Packed structures have excellent locality-of-reference, which is favorable to a modern CPU cache.

Nodes are allocated later than their children: He evaluates expressions by processing the array left-to-right, with a parallel array of values.

Hey, doesn’t this vaguely resemble bytecode?

I began to think about some further implications. And that’s when I realised:

We don’t even need the index links!

The array of “operators” (i.e. node-types) alone constitutes a Reverse-Polish Notation (RPN) expression. If you process the array strictly left-to-right, and you know how many children each type of node has, then you can run any bottom-up pass you like, with roughly logarithmic extra storage, simply by maintaining a stack of child-nodes and referring to the operator-table as you go.
LR parsing is almost exactly this: You can think of it as filtering out the uninteresting tokens from scanner, and then inserting the parse-rules where they go from that stream to make an RPN expression of the AST. It’s just that in a traditional parser, the RPN never exists per-se: instead, it’s “executed” immediately in the form of parse-actions.
In general, these separate arrays make it easy to allocate uncoupled space for different compiler activities. It would be much less convenient if all the pass-specific data were attached to the AST nodes directly.
The same array processed right-to-left is effectively a top-down walk. A stack with counters can track where the parents were, so information can trickle down this way.
Some operators (e.g. literal values, identifiers) will refer to ancillary information. These can fit in a parallel list: Just keep a cursor for this and advance it as appropriate.

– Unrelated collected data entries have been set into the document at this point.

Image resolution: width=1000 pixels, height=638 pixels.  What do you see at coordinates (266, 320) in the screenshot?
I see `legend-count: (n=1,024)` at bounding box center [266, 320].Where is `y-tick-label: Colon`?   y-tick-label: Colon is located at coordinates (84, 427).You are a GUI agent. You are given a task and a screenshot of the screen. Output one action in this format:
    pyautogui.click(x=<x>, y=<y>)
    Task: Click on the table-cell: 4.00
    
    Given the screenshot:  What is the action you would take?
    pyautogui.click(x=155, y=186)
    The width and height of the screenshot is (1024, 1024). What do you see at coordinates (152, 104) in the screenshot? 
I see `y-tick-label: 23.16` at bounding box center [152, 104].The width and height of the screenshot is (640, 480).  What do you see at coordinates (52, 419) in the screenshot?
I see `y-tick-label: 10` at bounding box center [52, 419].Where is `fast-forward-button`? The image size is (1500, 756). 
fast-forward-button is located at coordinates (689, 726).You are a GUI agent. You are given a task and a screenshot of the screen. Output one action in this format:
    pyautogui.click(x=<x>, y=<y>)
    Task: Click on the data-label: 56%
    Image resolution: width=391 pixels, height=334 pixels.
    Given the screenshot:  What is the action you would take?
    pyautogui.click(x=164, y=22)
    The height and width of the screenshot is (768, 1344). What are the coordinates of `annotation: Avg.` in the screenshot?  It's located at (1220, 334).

Not everything fits in a neat little box yet. Some of Sophie’s parse-actions re-arrange their subtrees slightly. I’m sure re-writes are feasible, but I’ll need to revisit the problem.

In any case, some linkage structure is probably nice to have around. Leaf nodes need at least an external index to their semantic value. (For example, maybe you have a table of identifiers, and a table of quoted strings, and of literal numbers…) That makes room for an index associated with each operator too. One interesting candidate would be the node’s leftmost leaf. Intrinsically a node’s left-sibling occupies the index just before the node’s leftmost leaf. This allows a reasonable-compromise means to navigate the tree directly.